The HTTP ones rely on the HTTP decoder, which is the reason there are so
many. There are a few extra ones like RDP cookie extraction, and SSL hello
message analysis which rely on the beginning of the payload of such protocols.
It would be very easy to implement a new sample fetch function to extract the
client identifier and possibly other information from the beginning of an MQTT
connection, but keeping synchronized with a stream requires a much more
complete protocol implementation, basically like we have for HTTP. I'm not
sure why we're starting to see more and more MQTT over haproxy, I'm interested
in getting your opinion on this since you're one of them. Maybe there's a
growing trend and we'll need to deal with it in the near future, maybe it
will always remain marginal, I don't know.

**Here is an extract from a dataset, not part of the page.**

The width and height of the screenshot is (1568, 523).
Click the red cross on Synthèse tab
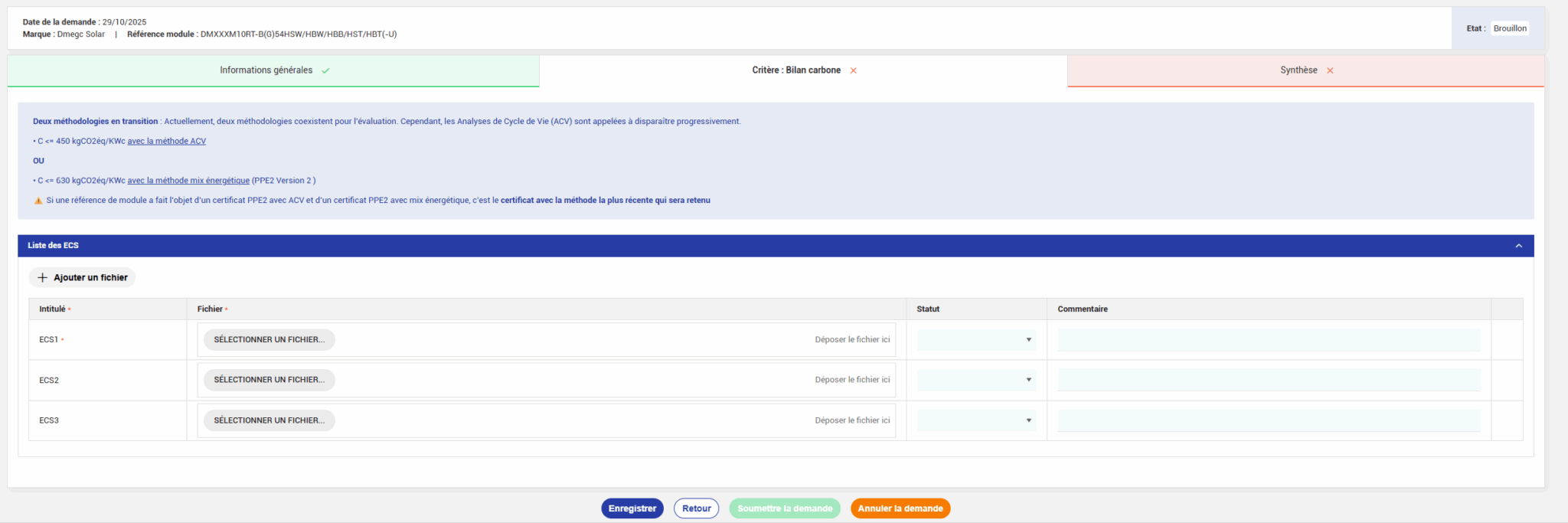(1330, 70)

> - According to the docs - payload_lv can read the content length at the
> given offset. What is the format used to represent the length of the
> contents? MQTT protocol uses similar approach to prefix the length before
> certain contents. We are trying to verify the format used are the same. If
> you could point us to a more detailed document or some examples around
> these - that would be helpful.
>From what I'm seeing, the "length" argument specifies the length of the
block size (which will be in big endian). Thus for example :
X-Bogosity: Ham, tests=bogofilter, spamicity=0.000767, version=1.2.4
req.payload_lv(10,2)
will read two bytes at offsets 10 and 11, consider them as a 16-bit big
endian integer representing the block size, then will start to read the
block at byte 12.
If you think it's too hard to extract these contents, please take a look
at smp_fetch_req_ssl_ver() in payload.c for example, you'll see that it's
easy to add a bit of code to implement simple protocol parsers that can
make it much easier to extract contents, especially when you have to
cascade multiple fields. Just keep in mind that payload_lv() is quite
generic and usable for many things, but there's no strong rule for not
adding specific protocol processing code :-)
Cheers,
Willy